Venezuela lost a quarter of a century of its history to this colossal mistake — decades of time, millions of people, and billions of dollars that will never come back. It is a beautiful country, and I wish the circumstances were different so that you could visit because, for such a small country, we have so much to see, from pristine beaches to unique wonders of nature, and a warm and gentle people who give their all and are willing to share the good times with everyone.

I do not have much hope left that the political situation will improve to allow actual free and fair elections anytime soon, much less the rehabilitation of the country. Ousting Maduro from the presidency would be a start, yes, but Venezuela needs an entirely new court system, a new legislature, a military severed from the multinational drug cartel that has latched itself onto it, brand-new regional governments, and some form of civil society. Venezuela is also facing the threat of paramilitary groups and the influence of foreign rogue regimes, working tirelessly to prevent reform. Socialism has poisoned every aspect of our lives; it must be excised at a political, societal, and cultural level.

There may come a day when I get to see Venezuela free again — but right now, and at the risk of sounding like a defeatist, I would not bet money on it. All I aspire to right now is to make sure my brother lives a good life, something I promised my mother on her deathbed.
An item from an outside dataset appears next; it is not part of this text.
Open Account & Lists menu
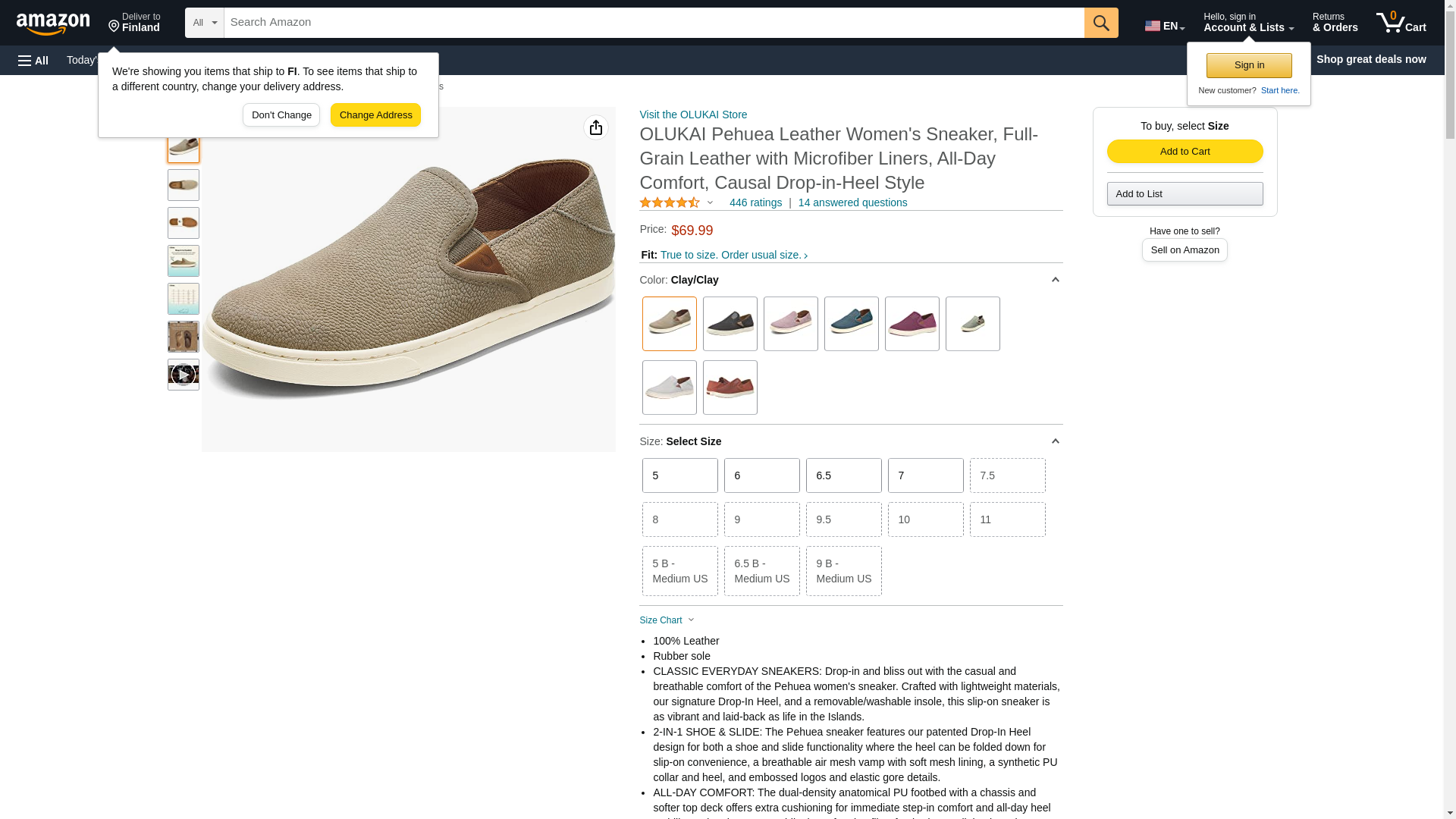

All I can do is hope is to contribute, one word at a time, towards a grander testimony, with the hope that the world heeds our warning. That no one falls for the allure of socialism again so that this tragedy is never repeated.

I never voted for this mess. By the time I turned 18 and was able to vote, the fix was in. Like many others from my generation, I simply inherited a disaster summoned by others. I don’t want others in the future to inherit a similar tragedy like ours.